### AANGELEVERDE TEKST
■ ■ ■ ■

Dierenverzorger Stefan Timmermans werkt al 28 jaar bij Blijdorp in Rotterdam. De dieren die er rondlopen zijn dan ook een beetje zijn dieren. Hij kent de kneepjes van het vak en kan een journalist die een dagje de dieren moet verzorgen prima rondleiden. Als eerste klus op het programma staat het voeren van de zeeleeuwen.

"Het gaat de enorme stier Clint allemaal niet snel genoeg."

Timmermans legt uit dat elke zeeleeuw bij het voeren zijn eigen plekje heeft. En inderdaad, elk beest zit op zijn plaats onrustig heen en weer te schuifelen. Sommige zeeleeuwen kijken gulzig naar de emmer en kunnen zich amper bedwingen. Vooraan zit de leider van de groep: Billy. Het is een enorme lobbes. Ten minste een paar honderd kilo zwaar. Met een oorverdovend gebrul maakt hij duidelijk wie het voor het zeggen heeft in het zeeleeuwenbassin.

■ ■ ■ ■

### SCHRIFTELIJKE OPDRACHT 1
Geef een deel van de tekst over Blijdorp woordelijk weer: begin bij de woorden "Timmermans legt uit" en stop na "in het zeeleeuwenbassin.".
De tekst over Blijdorp en de records hebben geen onderlinge samenhang.

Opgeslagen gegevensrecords
■ ■ ■ ■

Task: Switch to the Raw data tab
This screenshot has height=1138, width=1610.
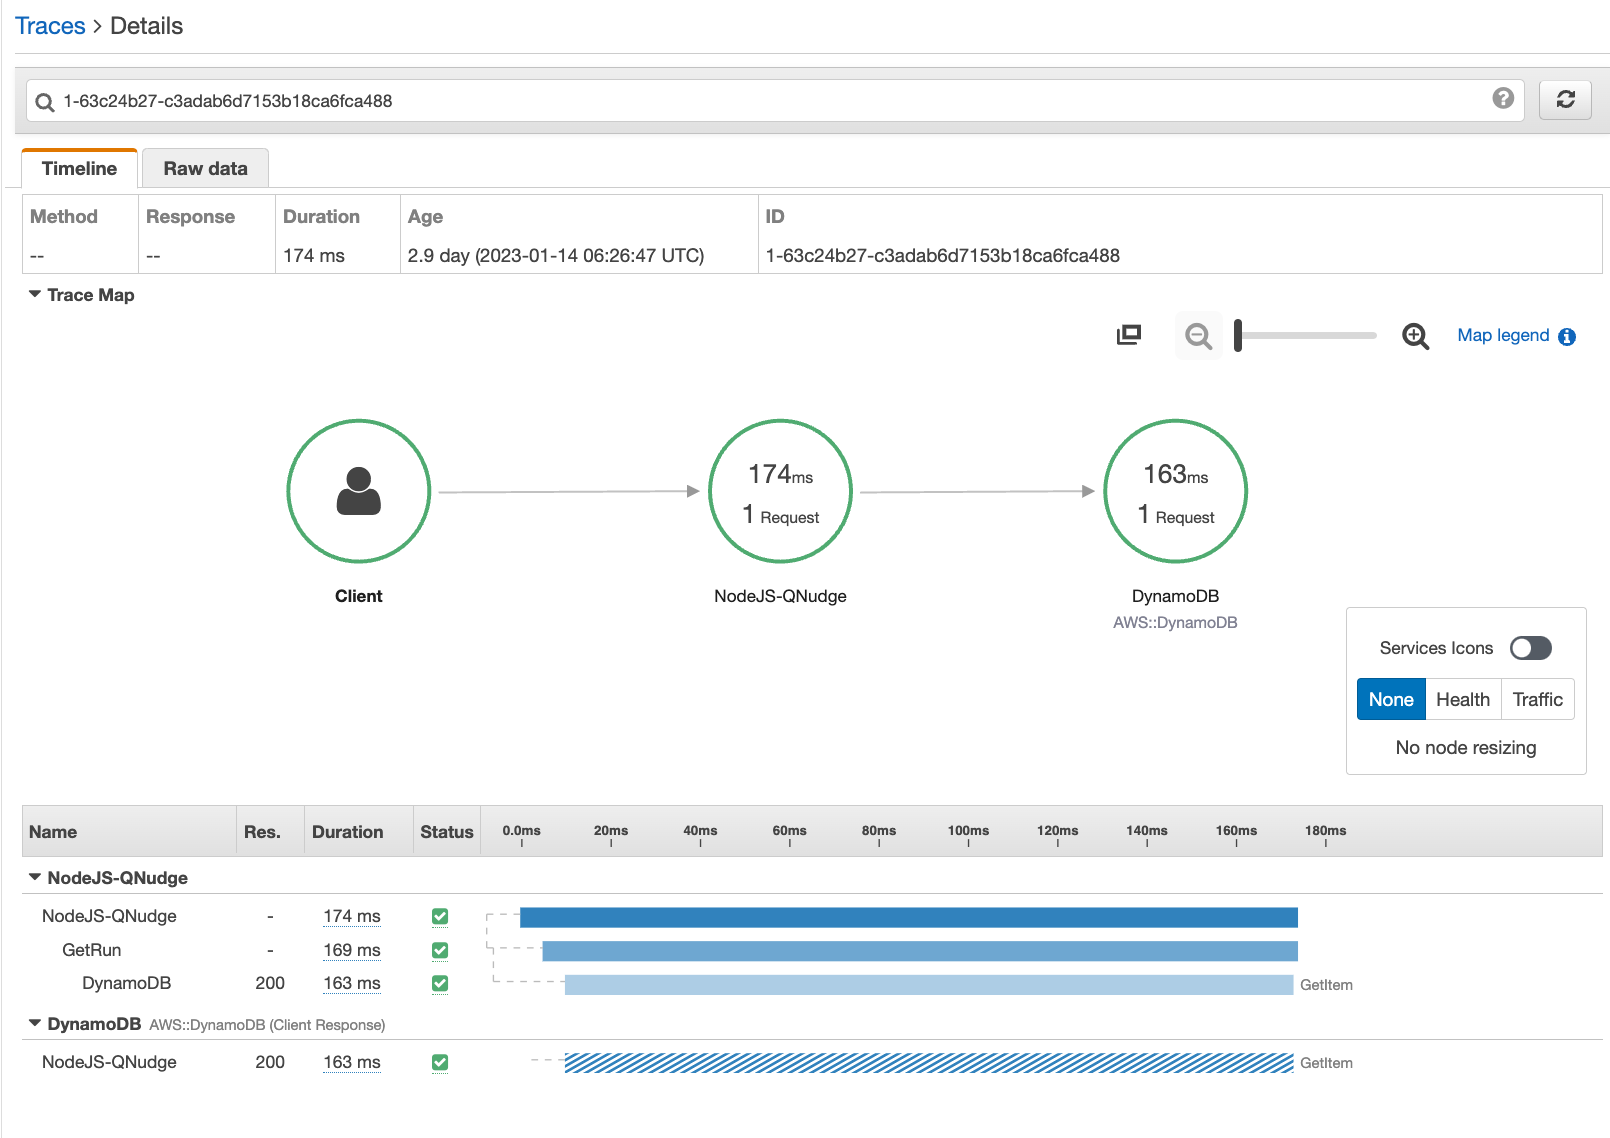Action: tap(205, 169)
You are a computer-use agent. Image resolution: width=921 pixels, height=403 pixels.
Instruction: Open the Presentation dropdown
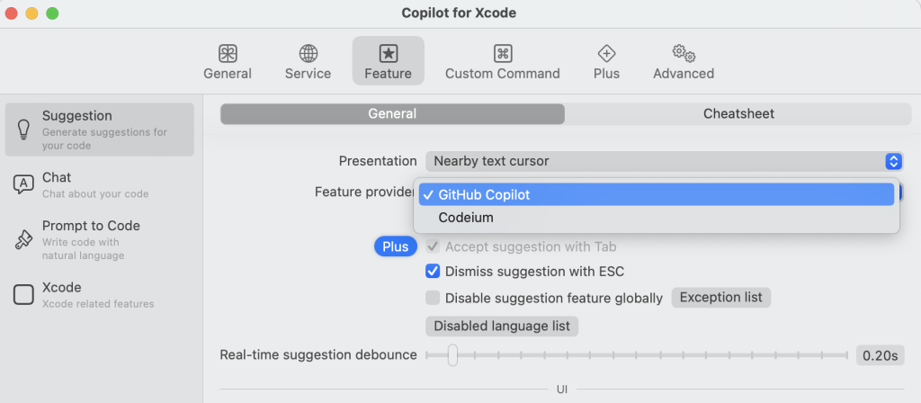coord(664,161)
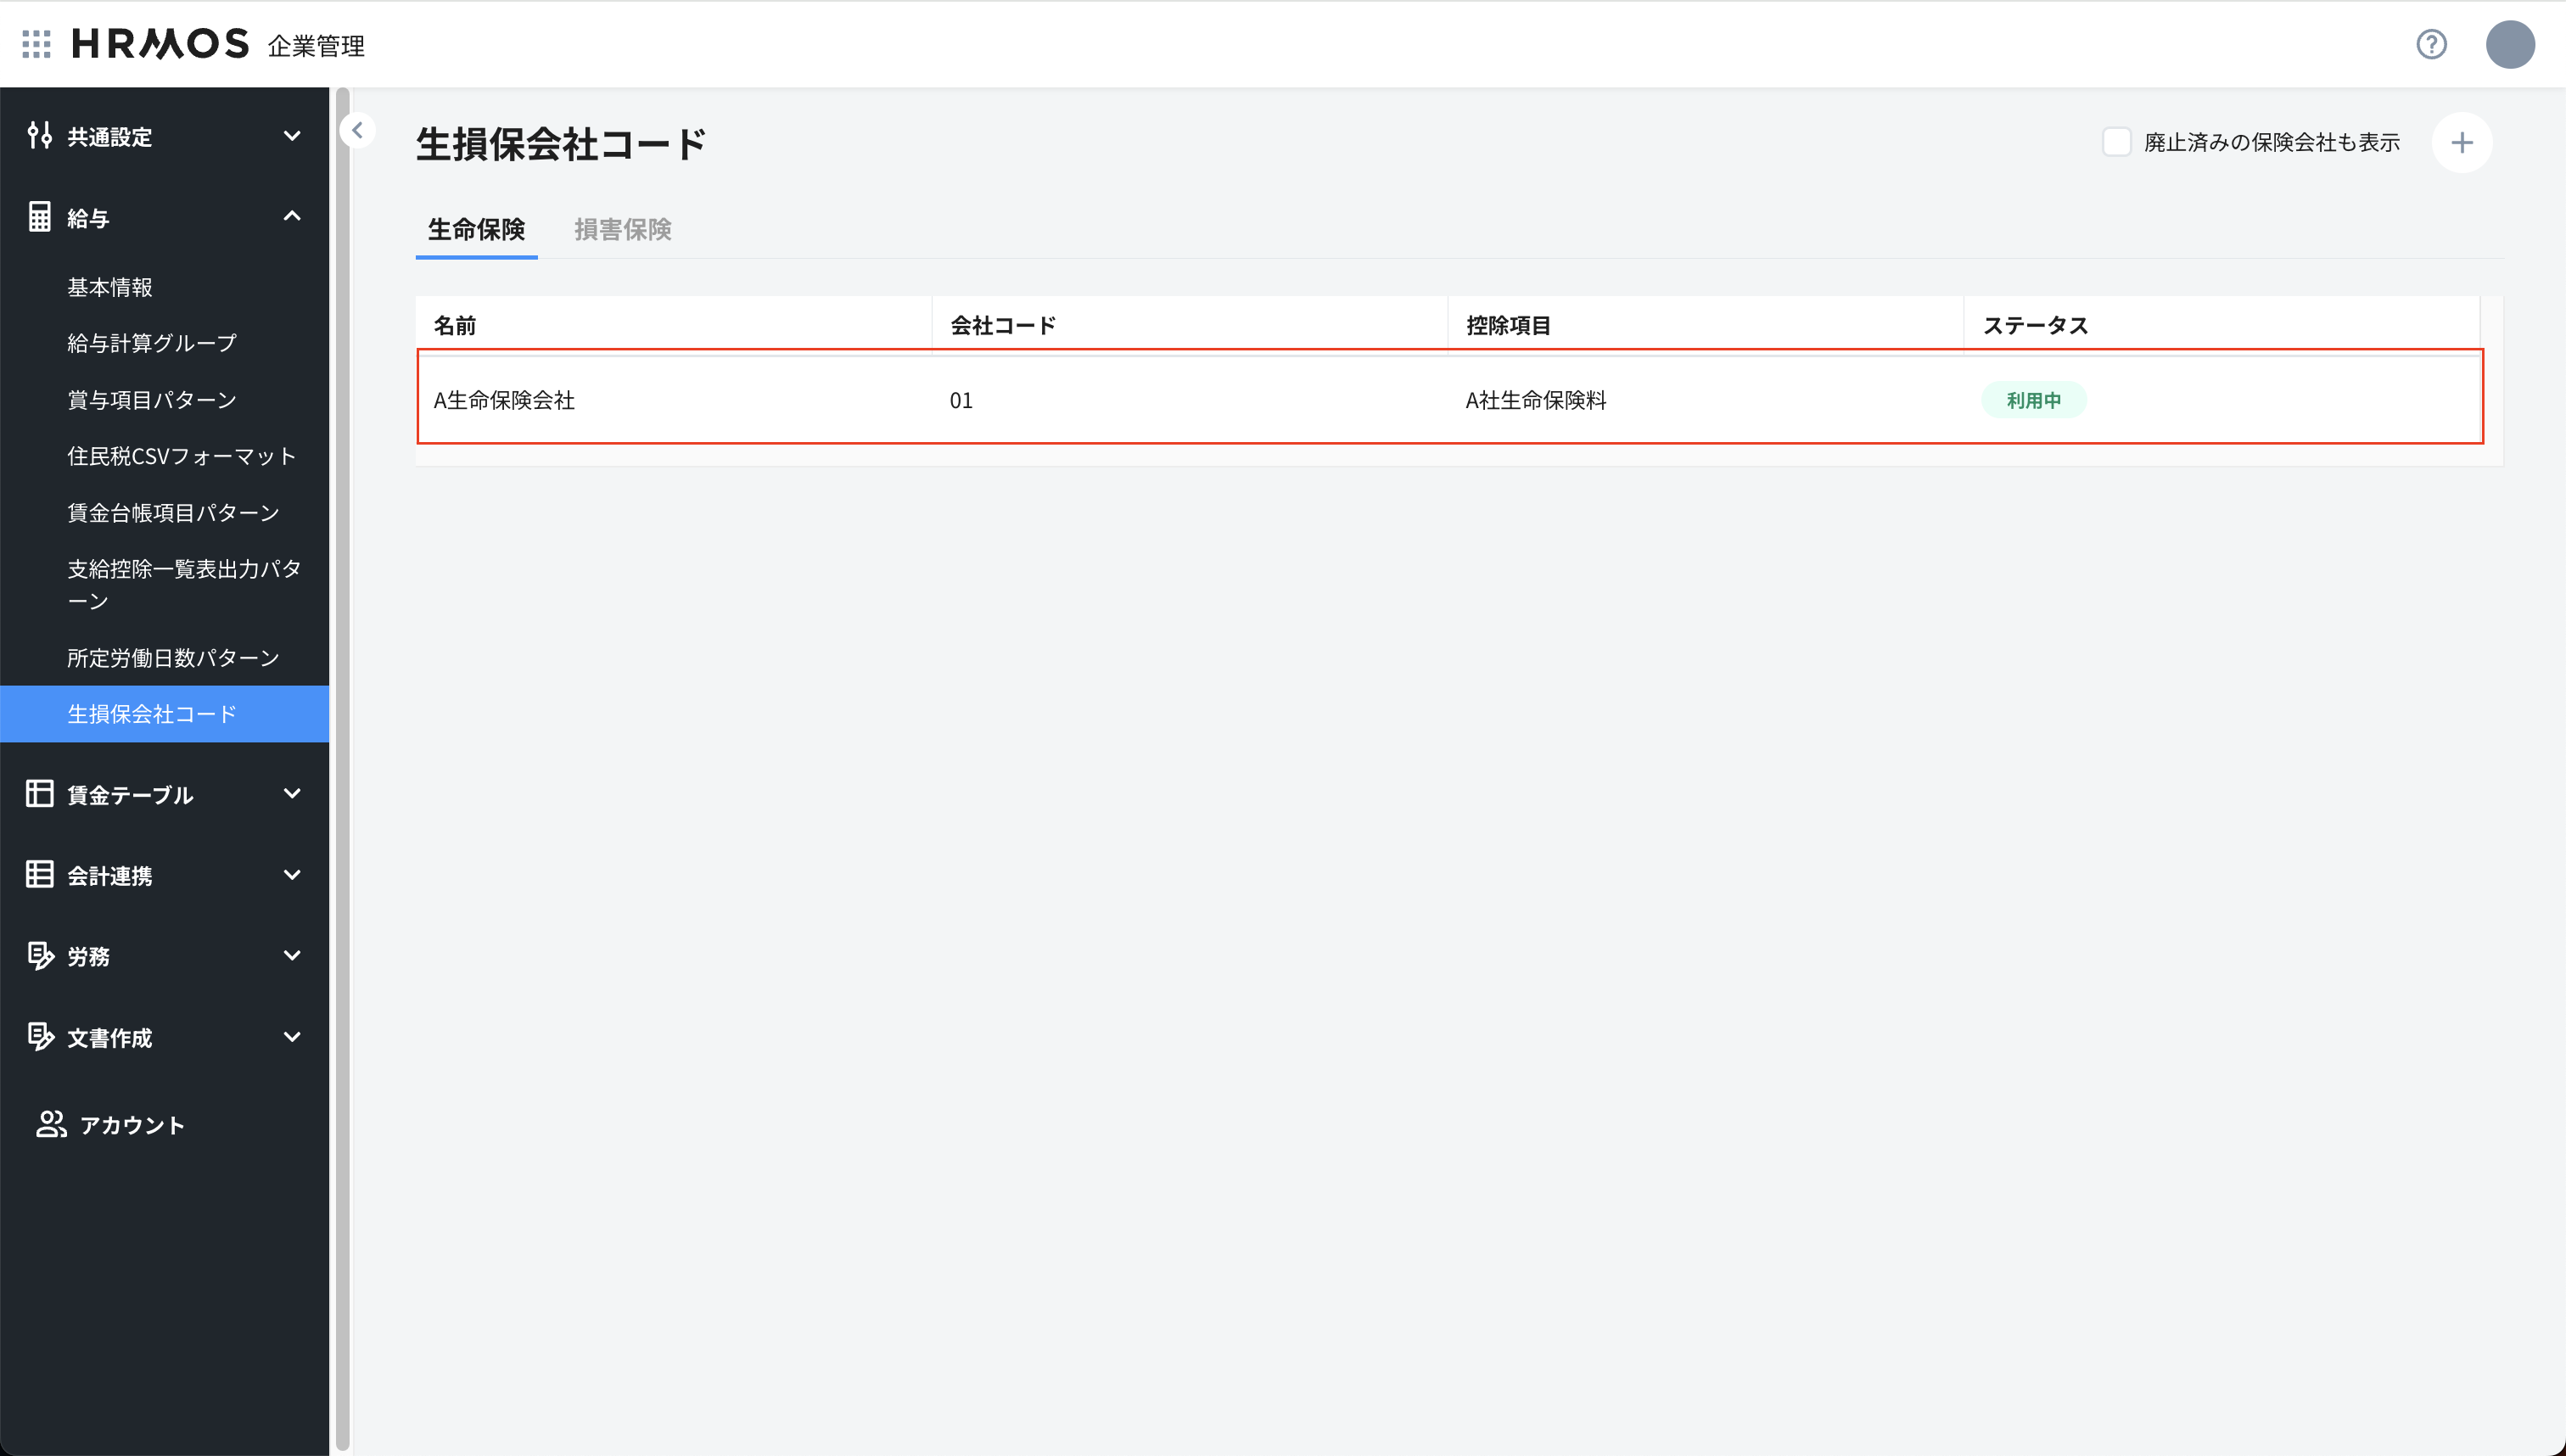The width and height of the screenshot is (2566, 1456).
Task: Open the HRMOS app grid icon
Action: pyautogui.click(x=36, y=43)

■ ■ ■ ■

### SCHRIFTELIJKE OPDRACHT 2
Vervang in alle records hierboven "Raw data" door "Summary" en geef ze verder ongewijzigd opnieuw weer, zonder de afbeeldingen.

### RESULTAAT OEFENING 1
Timmermans legt uit dat elke zeeleeuw bij het voeren zijn eigen plekje heeft. En inderdaad, elk beest zit op zijn plaats onrustig heen en weer te schuifelen. Sommige zeeleeuwen kijken gulzig naar de emmer en kunnen zich amper bedwingen. Vooraan zit de leider van de groep: Billy. Het is een enorme lobbes. Ten minste een paar honderd kilo zwaar. Met een oorverdovend gebrul maakt hij duidelijk wie het voor het zeggen heeft in het zeeleeuwenbassin.

### RESULTAAT OEFENING 2
Task: Switch to the Summary tab
This screenshot has height=1138, width=1610.
Action: tap(205, 169)
You are a computer-use agent. Image resolution: width=921 pixels, height=403 pixels.
Instruction: Open the Presentation dropdown
coord(664,161)
The width and height of the screenshot is (2566, 1456).
Task: Open the HRMOS app grid icon
Action: pyautogui.click(x=36, y=43)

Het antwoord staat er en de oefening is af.